Amazon Web Services has blocked new signups for the Amazon Q Developer IDE plugin from May 15, 2026, announcing its replacement: Kiro, a spec-driven agentic IDE. Full IDE plugin support ends April 30, 2027, giving existing users a transition window of approximately one year.

What Kiro is

Kiro is built around the concept of Specs — natural-language documents that describe requirements, architecture decisions, and implementation constraints. Instead of writing code directly or prompting line-by-line, developers write a Spec describing what they want to build. Kiro's agent reads the Spec and autonomously generates the full implementation, including files, functions, edge cases, and component wiring. The Spec becomes a persistent, version-controllable artifact that explains intent alongside the code.

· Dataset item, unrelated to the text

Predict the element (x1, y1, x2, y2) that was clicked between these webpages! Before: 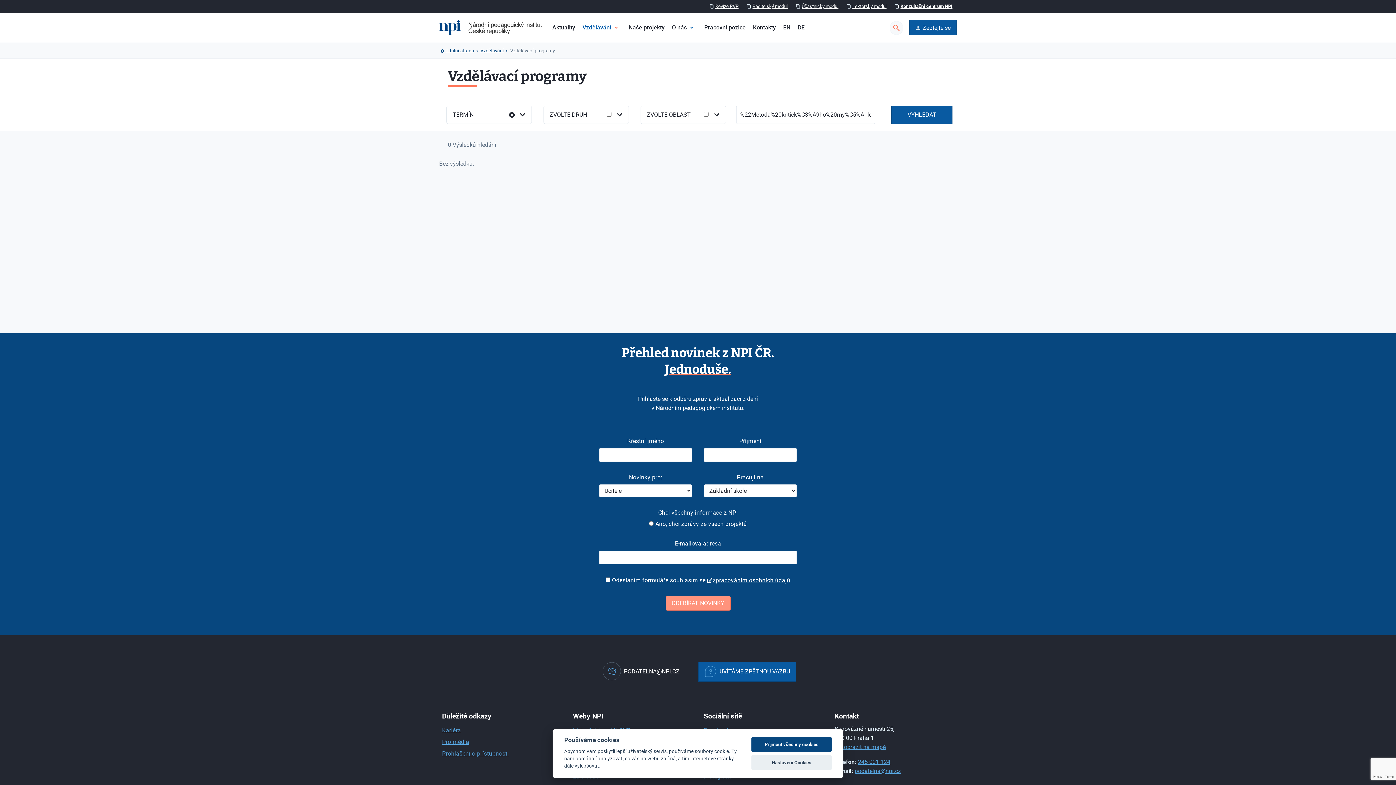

Hooks: automated quality gates

Hooks are Kiro's event-driven automation layer. They trigger on file system events such as file save or git commit. On save, a Hook might run tests, lint code, or update documentation automatically. On commit, a Hook might run security scans or verify that the implementation aligns with the Spec. Hooks embed quality gates directly into the development lifecycle without requiring separate CI/CD configuration.

Technical foundation

Kiro is built as a VS Code-compatible IDE, preserving existing extensions, keybindings, and workspace configurations. The agent layer runs on Amazon Bedrock with access to Claude, Amazon Nova, and other foundation models. Deep AWS integration enables direct infrastructure provisioning and deployment from within the IDE.

Why it matters

Amazon's shift from Q Developer to Kiro represents a strategic repositioning — from an AI assistant that helps developers write code to an agent that executes full software development from high-level specifications. For AWS-centric engineering teams, Kiro offers a tighter loop between requirements, implementation, and deployment on AWS infrastructure.